***** Source material *****
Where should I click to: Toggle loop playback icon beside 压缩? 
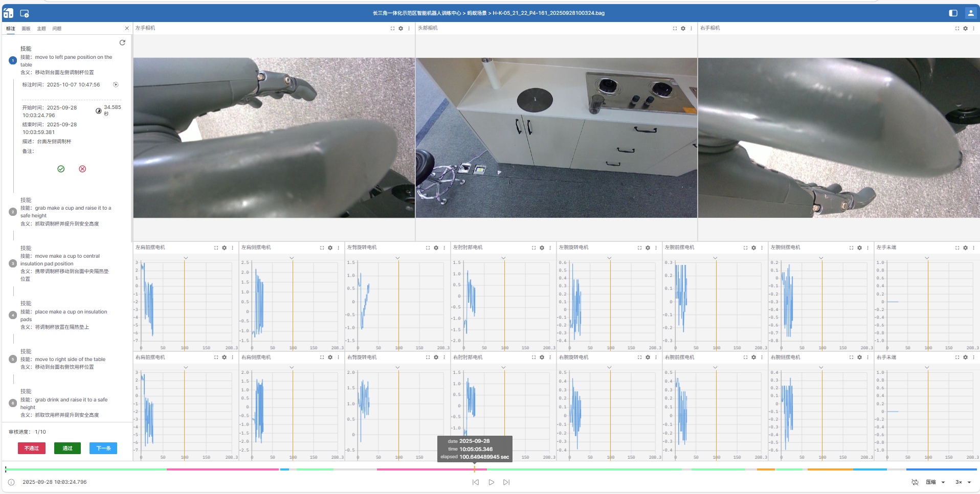click(915, 482)
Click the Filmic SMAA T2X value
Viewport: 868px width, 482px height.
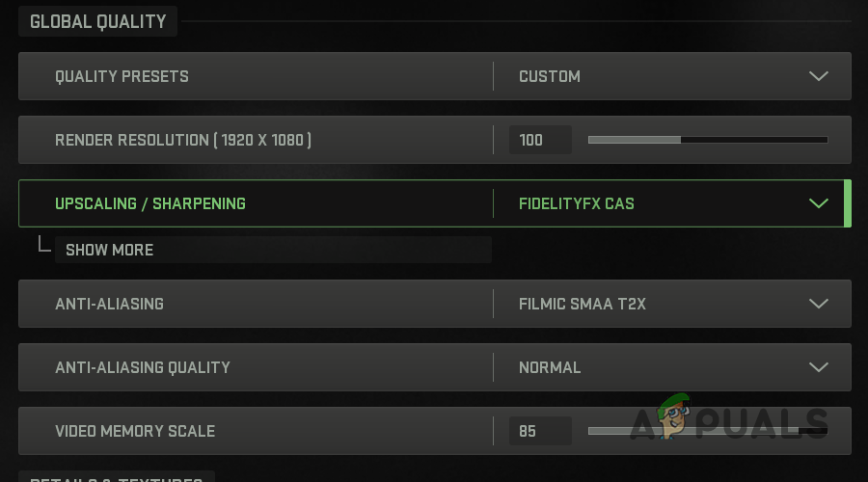583,304
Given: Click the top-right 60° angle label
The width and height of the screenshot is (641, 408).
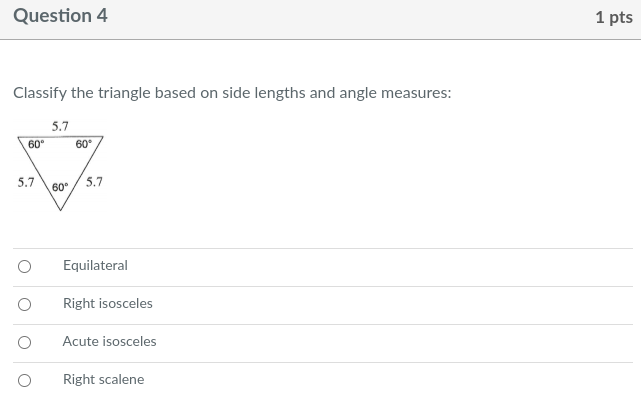Looking at the screenshot, I should pyautogui.click(x=83, y=144).
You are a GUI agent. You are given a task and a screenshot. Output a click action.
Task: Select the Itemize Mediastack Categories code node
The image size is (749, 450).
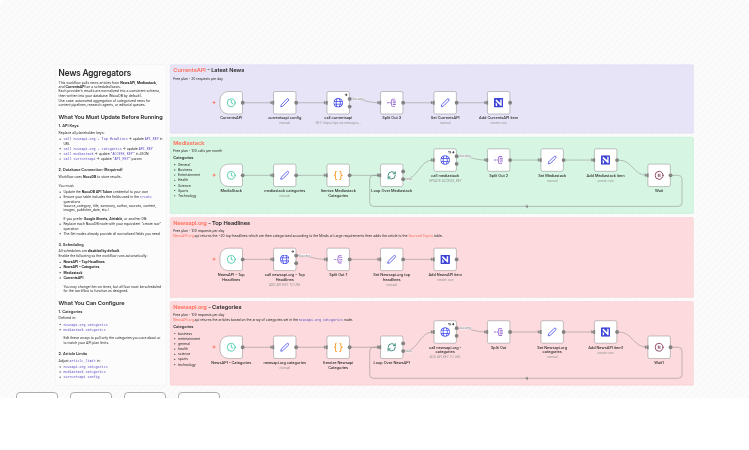pos(338,175)
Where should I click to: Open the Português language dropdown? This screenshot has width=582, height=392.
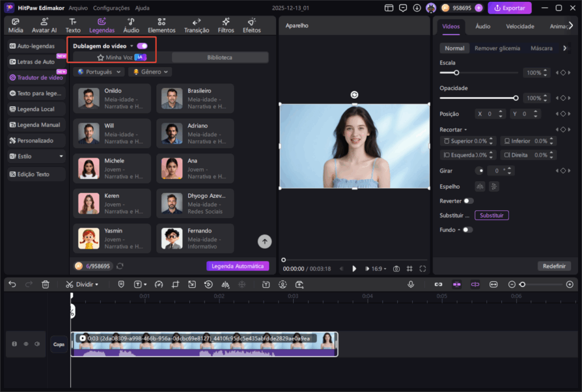coord(99,72)
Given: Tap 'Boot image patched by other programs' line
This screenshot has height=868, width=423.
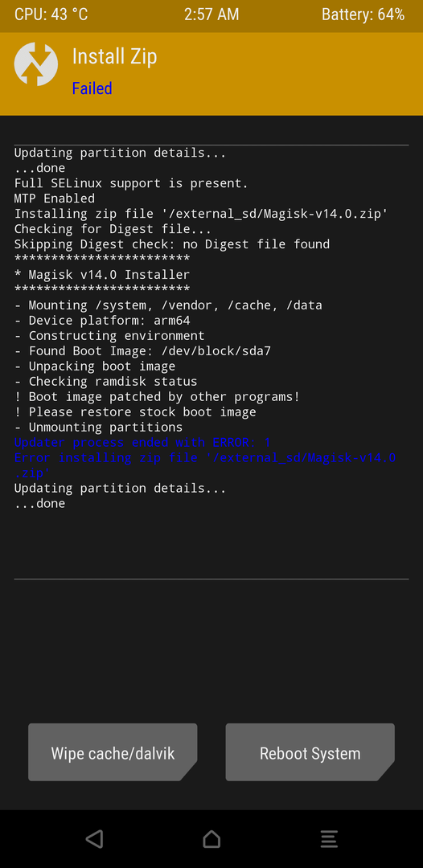Looking at the screenshot, I should pos(157,396).
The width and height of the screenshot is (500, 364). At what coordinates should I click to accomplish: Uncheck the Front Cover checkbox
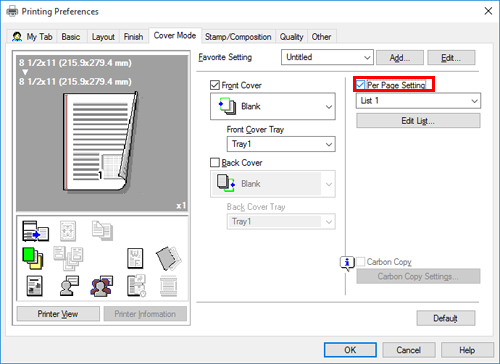[215, 85]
*****
• [About this exercise]: Which lines run from the one containing "Given: Click the top-right 60° angle label" to the end of the data above? Set down those lines exactly, and only those, without any pictures.

• [Completed task]:
Given: Click the top-right 60° angle label
The width and height of the screenshot is (641, 408).
Looking at the screenshot, I should pyautogui.click(x=83, y=144).
You are a GUI agent. You are given a task and a screenshot. Output a click action.
Task: Select the Itemize Mediastack Categories code node
The image size is (749, 450).
pos(338,175)
Where should I click to: Open the Português language dropdown? This screenshot has width=582, height=392.
coord(99,72)
Given: Tap 'Boot image patched by other programs' line
This screenshot has height=868, width=423.
Looking at the screenshot, I should pos(157,396).
The width and height of the screenshot is (500, 364). At what coordinates should I click to accomplish: Uncheck the Front Cover checkbox
[215, 85]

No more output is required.